• Articolo Roma, 30 novembre 2015
  • Una conferenza per il clima (e per la pace)

  • Esiste un legame tra una governance globale per salvare il pianeta dai cambiamenti climatici e le possibilità di avere un futuro di pace

Una conferenza per il clima. E per la pace

Centinaia di paia di scarpe allineate a ‘Place de la Republique a Parigi come marcia simbolica per la COP21.

 

Per la ventunesima volta i governi del pianeta si riuniscono per provare a dare una risposta ai cambiamenti climatici. Ma sappiamo che la sfida non verrà risolta nelle due settimane della Conferenza per il clima e che gli impegni attuali non bastano a raggiungere l’obiettivo di mantenere ben al di sotto dei 2°C (meglio 1,5) l’aumento della temperatura globale. Quello che è in gioco a Parigi è se, dopo la Conferenza, le politiche per rilanciare la rivoluzione basata sulle rinnovabili saranno abbastanza forti da fare in tempo a evitare il peggio.

 

La conferenza di Parigi avviene poche settimane dopo i sanguinosi attacchi terroristici che hanno colpito – oltre che la capitale francese – altri luoghi come Beirut, Bamako, Tunisi, e ancora prima Ankara e il Sinai. Questo dovrebbe far riflettere sul legame che esiste tra una governance globale per salvare il pianeta dai cambiamenti climatici e le possibilità di avere un futuro di pace.

 

I cambiamenti climatici hanno un doppio legame con i conflitti (e dunque anche con la pace): da una parte il riscaldamento globale rende il pianeta meno abitabile, aumenta la pressione su risorse come l’acqua e perciò aumenta i rischi di conflitto; dall’altra l’abbandono delle fonti fossili e una rivoluzione basata sulle rinnovabili può ridurre i rischi di conflitto per le risorse energetiche. L’obiettivo di uno scenario al 100% rinnovabile entro il 2050 è tecnicamente ed economicamente realizzabile, come dimostra l’aggiornamento del rapporto Energy [R]evolution presentato da Greenpeace a settembre. I segnali positivi di cambiamento non mancano: grazie anche ai movimenti di cittadini, progetti distruttivi come le estrazioni petrolifere in Artico o l’oleodotto Keystone XL, che avrebbe dovuto collegare le aree di produzione da scisti bituminosi del Canada con gli Stati Uniti, sono stati cancellati dal Presidente Obama. La tendenza generale, inoltre, è di sviluppo delle alternative energetiche: nei Paesi OCSE l’80% della nuova potenza installata da oggi al 2020 sarà rinnovabile. Si è avviato anche un movimento di disinvestimento dal carbone e dalle fonti fossili che sembra poter avere molta influenza. In Italia, infine, c’è stata l’importante svolta nelle politiche di investimento di Enel, confermate e rafforzate con l’aggiornamento del piano industriale pochi giorni fa, che fissa l’obiettivo della produzione da rinnovabili del gruppo al 53% entro il 2019.

 

L’Enciclica Laudato Si’ e le prese di posizione delle diverse confessioni religiose sui cambiamenti climatici hanno anche modificato il quadro del dibattito: ponendo la questione sul piano etico e morale – i cambiamenti climatici colpiscono più duramente chi ha meno inquinato, i poveri – il messaggio esce dall’ambito strettamente politico e scientifico e coinvolge tutte le persone, non solo la parte più avvertita dei cittadini.

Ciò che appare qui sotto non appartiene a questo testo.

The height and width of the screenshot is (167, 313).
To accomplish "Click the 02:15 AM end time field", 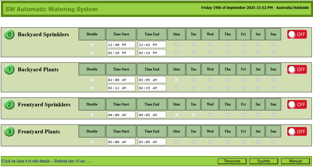I will pos(152,88).
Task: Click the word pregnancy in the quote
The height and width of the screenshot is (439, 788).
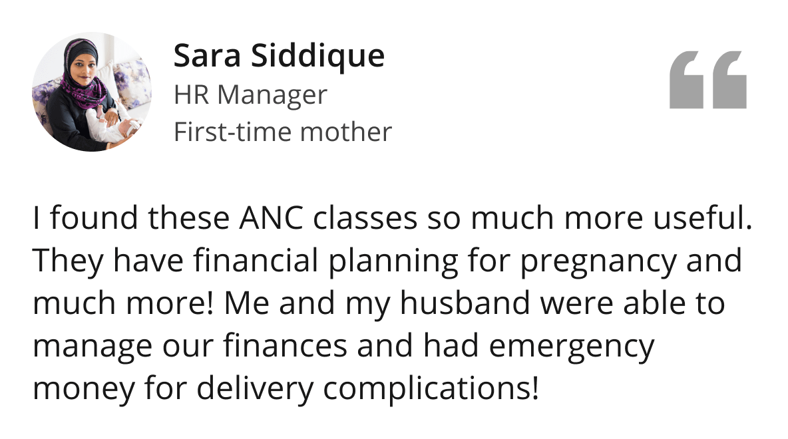Action: [598, 262]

Assieme a questi segnali positivi registriamo anche quelli negativi: la stagione degli incendi delle foreste torbiere indonesiane per far posto alle piantagioni di palme da olio, l’aggressione dell’industria illegale del legname in Amazzonia che continua, progetti di sviluppo del carbone che non si fermano.

 

In Italia la politica rimane schizofrenica: da una parte il ministro dell’ambiente chiede giustamente di fissare a 1,5°C l’obiettivo della Conferenza di Parigi, dall’altra difende le trivellazioni a mare con risibili motivazioni etiche, ovvero che le piattaforme a mare sarebbero più sicure rispetto all’estrazione di petrolio da altre aree . Si tratta di un “falso ideologico” a favore non del Paese o tantomeno dell’ambiente ma di interessi di piccolo cabotaggio: tutto il petrolio sotto i mari italiani coprirebbe due mesi di consumo nazionale. Allo stesso tempo, il governo Renzi prosegue a bloccare le rinnovabili con un intento stupidamente vendicativo. Il mondo cambia ma non è ancora arrivato il momento di poter avere in Italia un governo che consideri le questioni ambientali una priorità.